Illinois Governor J.B. Prtizker (D) on March 23 signed into law a bill (SB 1792), known as the Illinois Predatory Loan Prevention Act (Illinois PLPA), that contains the following significant changes to the existing Illinois Consumer Installment Loan Act (CILA), the Illinois Sales Finance Agency Act (SFAA) and the Illinois Payday Loan Reform Act (PLRA):

  • Imposes a 36-percent interest rate cap, calculated in accordance with the Military Lending Act on all loans, including those made under the CILA, SFAA and the PLPRA
  • Eliminates the $25 document preparation fee on CILA loans
  • Repeals the Small Loan section of the CILA that previously allowed for small loans in excess of 36 percent up to $4,000
  • Asserts jurisdiction over bank-origination partnership programs if, “among other things”:
    • The person or entity holds, acquires or maintains, directly or indirectly, the predominant economic interest in the loan or
    • The person or entity markets, brokers, arranges or facilitates the loan and holds the right, requirement or first right of refusal to purchase loans, receivables or interests in the loans or
    • The totality of the circumstances indicate that the person or entity is the lender and the transaction is structured to evade the requirements of the Illinois PLPA. Circumstances that weigh in favor of a person or entity being a lender include, without limitation, where the person or entity (i) indemnifies, insures or protects an exempt person or entity for any costs or risks related to the loan; (ii) predominantly designs, controls or operates the loan program; or (iii) purports to act as an agent, service provider or in another capacity for an exempt entity while acting as a lender in other states.

Loans that violate the Illinois PLPA, which became effective upon signing, are considered void and unenforceable.
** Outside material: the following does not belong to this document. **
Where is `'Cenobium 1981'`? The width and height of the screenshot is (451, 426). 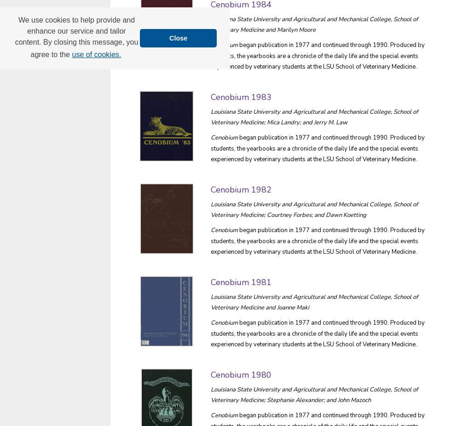
'Cenobium 1981' is located at coordinates (241, 281).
Nebraska Governor Pete Ricketts (R) on March 17 signed into law an amendment (LB 363) which, among other items, extends licensing requirements under the Nebraska Installment Loan Act to “any person that holds or acquires any rights of ownership, servicing, or other forms of participation in a loan under the Nebraska Installment Loan Act or that engages with, or conducts loan activity with, an installment loan borrower in connection with a loan under the act[.]” Previously, licensure was only required under the Act for sales finance companies, defined as companies that purchase contracts for the sale of goods or services that impose interest on a borrower and allow the borrower to repay in one or more installments. The amendment, which is effective immediately, does not define what constitutes “engaging with” or “conducting loan activity,” but to be certain, some companies that were previously not required to be licensed (eg, those engaged in servicing retail installment contracts) are now squarely within Nebraska’s licensing regime, and it is clear the legislature’s intent was to extend the scope of such regime even further. Affiliates of licensees are not also required to be licensed if the activities of the affiliate in Nebraska are limited solely to the securitization of the loans made by the licensed entity and the servicing rights to the loans are retained by the licensee or otherwise transferred to a financial institution.

Mississippi Governor Tate Reeves (R), on the same date that Nebraska expanded the scope of its licensing requirements, signed into law legislation (HB 1075) that will, among other things, re-enact licensing requirements for non-bank lenders who provide “credit availability transactions” to customers through fully amortized loans, whether secured or unsecured, repayable in substantially equal installments over a term of 4 to 12 months. The Mississippi Credit Availability Act, which takes effect July 1, will allow the Commissioner of Banking and Consumer Finance to issue temporary licenses while an application for a license is pending if the applicant’s principals and owners are “substantially identical to those of an existing licensed credit availability licensee.”